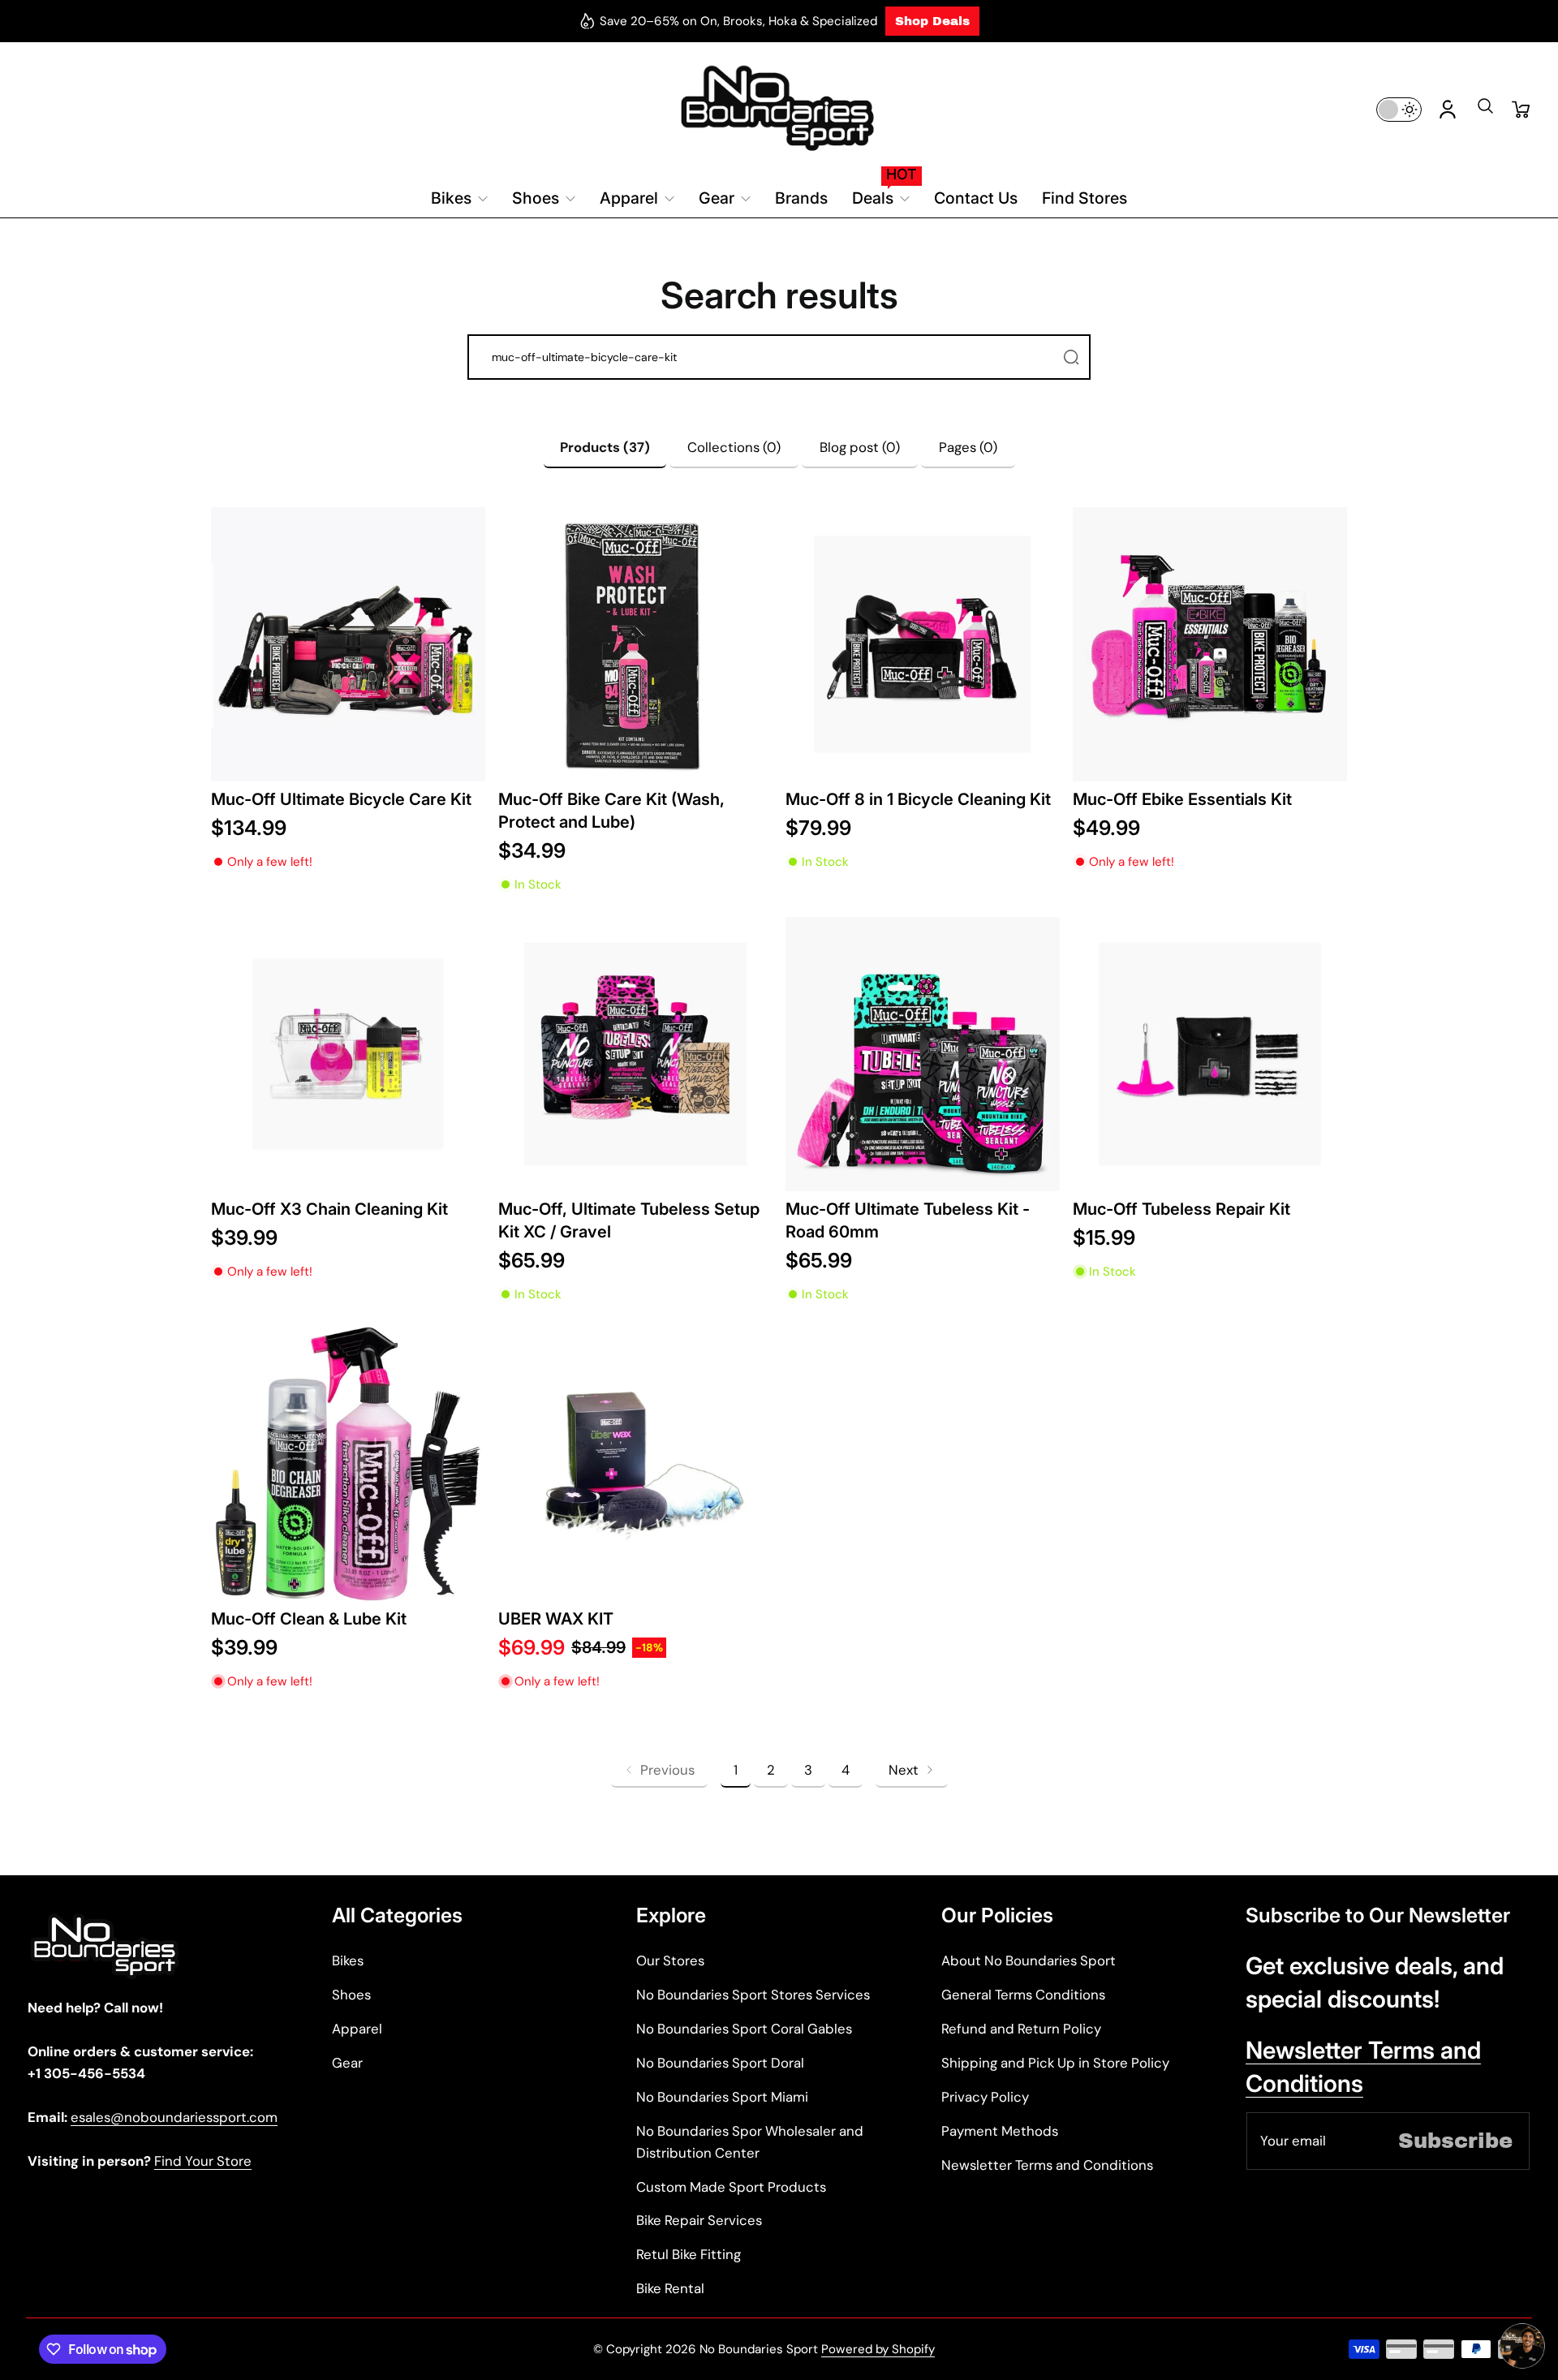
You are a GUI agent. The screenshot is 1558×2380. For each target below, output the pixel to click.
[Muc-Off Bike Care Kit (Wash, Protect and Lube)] (635, 644)
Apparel (357, 2029)
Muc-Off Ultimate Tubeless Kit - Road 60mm (907, 1220)
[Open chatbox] (1522, 2346)
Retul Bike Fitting (688, 2254)
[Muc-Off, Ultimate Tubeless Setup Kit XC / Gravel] (635, 1054)
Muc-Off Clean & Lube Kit (309, 1618)
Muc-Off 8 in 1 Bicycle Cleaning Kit (918, 799)
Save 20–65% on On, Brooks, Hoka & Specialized (738, 21)
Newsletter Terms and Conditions (1047, 2165)
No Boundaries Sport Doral (720, 2063)
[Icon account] (1447, 109)
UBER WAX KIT (555, 1618)
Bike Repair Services (699, 2220)
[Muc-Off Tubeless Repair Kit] (1210, 1054)
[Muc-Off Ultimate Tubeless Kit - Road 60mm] (922, 1054)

══════════════════════════════

» Exercise goal: Could you please return the entries above exactly, minus the pictures?

» Solution to the problem:
You are a GUI agent. The screenshot is 1558×2380. For each target below, output the pixel to click.
[Muc-Off Bike Care Kit (Wash, Protect and Lube)] (635, 644)
Apparel (357, 2029)
Muc-Off Ultimate Tubeless Kit - Road 60mm (907, 1220)
[Open chatbox] (1522, 2346)
Retul Bike Fitting (688, 2254)
[Muc-Off, Ultimate Tubeless Setup Kit XC / Gravel] (635, 1054)
Muc-Off Clean & Lube Kit (309, 1618)
Muc-Off 8 in 1 Bicycle Cleaning Kit (918, 799)
Save 20–65% on On, Brooks, Hoka & Specialized (738, 21)
Newsletter Terms and Conditions (1047, 2165)
No Boundaries Sport Doral (720, 2063)
[Icon account] (1447, 109)
UBER WAX KIT (555, 1618)
Bike Repair Services (699, 2220)
[Muc-Off Tubeless Repair Kit] (1210, 1054)
[Muc-Off Ultimate Tubeless Kit - Road 60mm] (922, 1054)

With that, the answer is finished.